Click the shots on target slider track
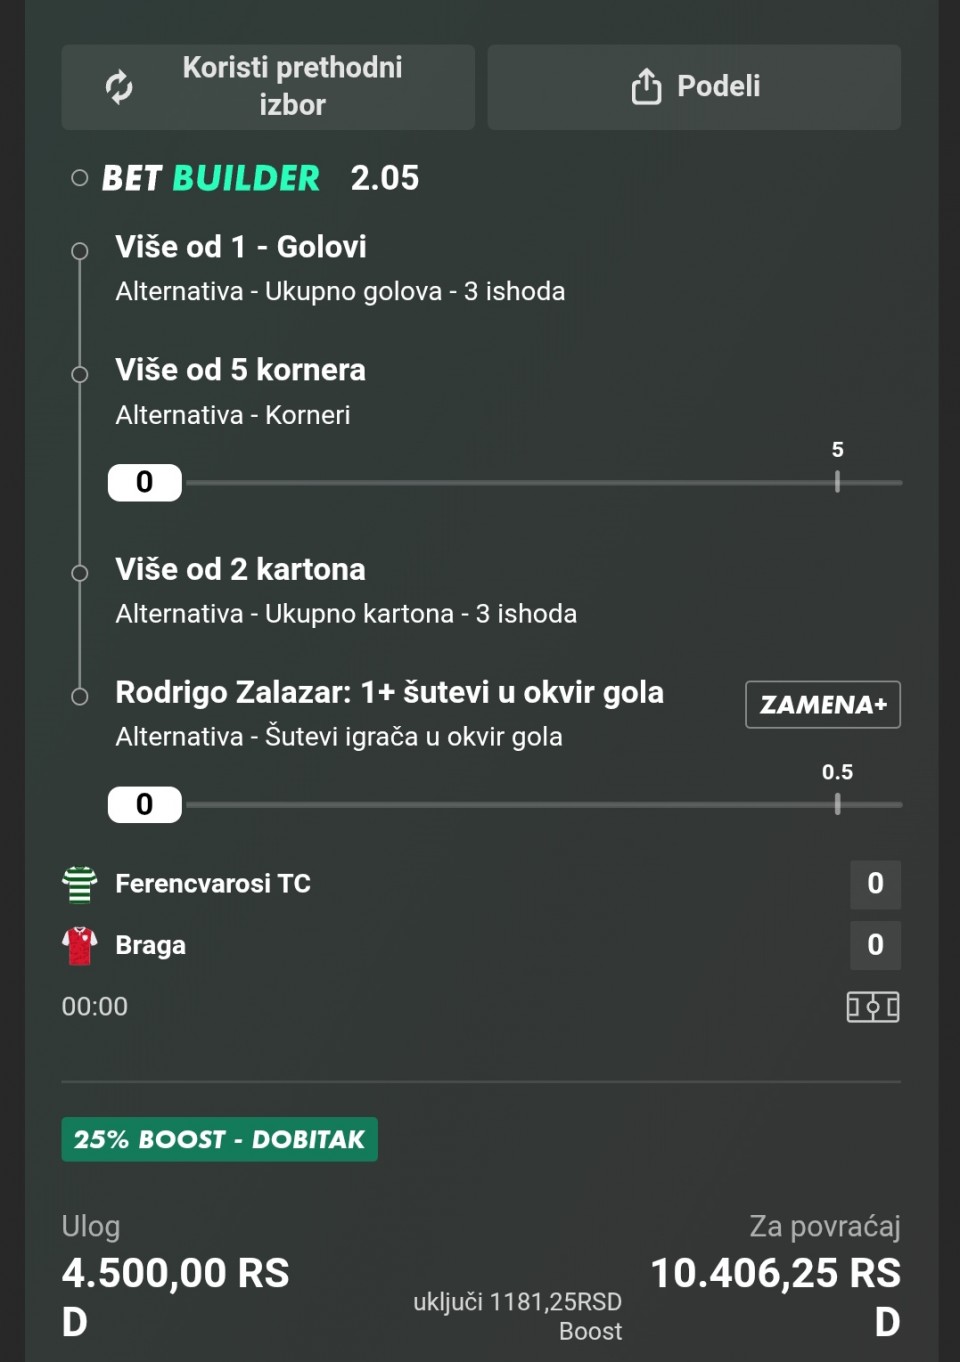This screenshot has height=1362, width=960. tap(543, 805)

★ ★ ★ ★ ★

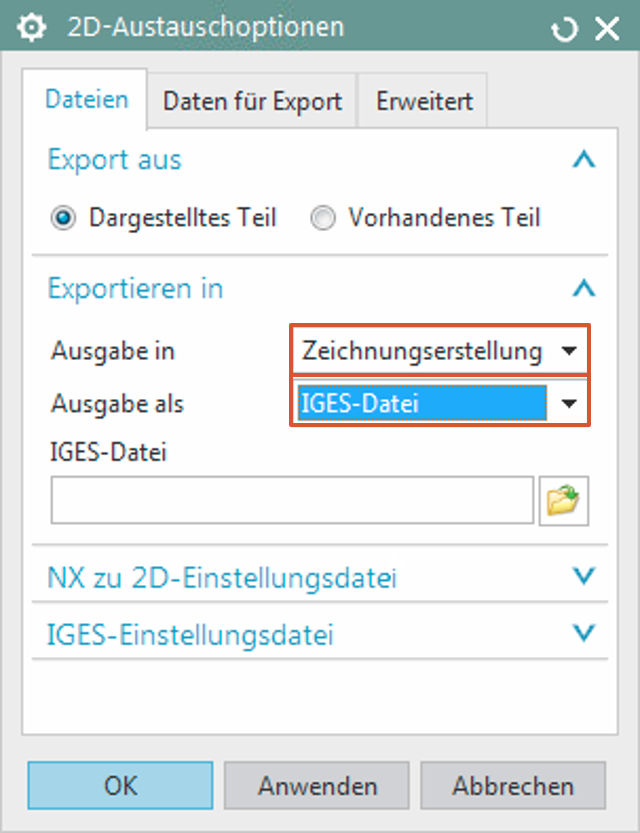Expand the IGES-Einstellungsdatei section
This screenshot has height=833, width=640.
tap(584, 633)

★ ★ ★ ★ ★

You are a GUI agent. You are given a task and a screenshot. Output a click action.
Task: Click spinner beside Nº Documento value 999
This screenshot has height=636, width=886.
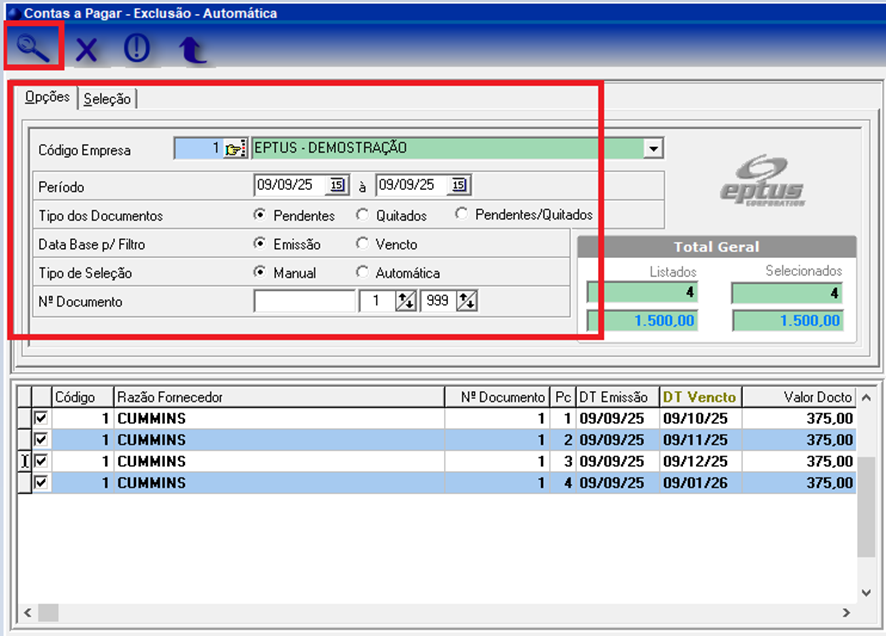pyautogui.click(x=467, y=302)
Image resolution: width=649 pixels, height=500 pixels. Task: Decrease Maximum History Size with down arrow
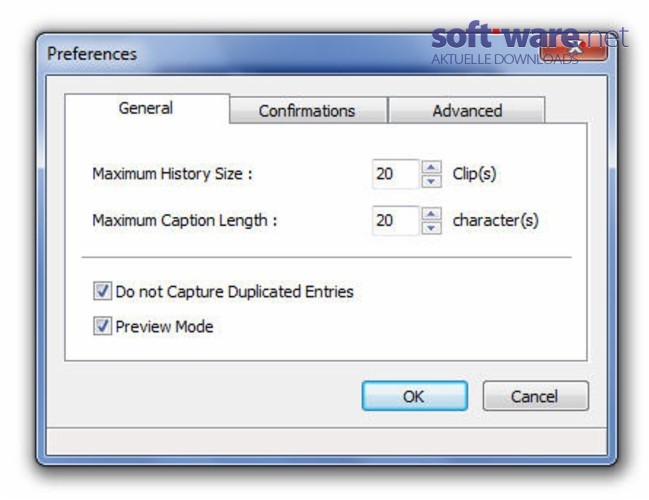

★ ★ ★ ★ ★

» DESCRIPTION OF THE TASK:
Please lay out the rows from the line containing "Expand the IGES-Einstellungsdatei section" through the line containing "tap(584, 633)" as a numbered list, both ends included and blank lines left out. Leave the pictures out of the answer.

» ANSWER BELOW:
1. Expand the IGES-Einstellungsdatei section
2. This screenshot has height=833, width=640.
3. tap(584, 633)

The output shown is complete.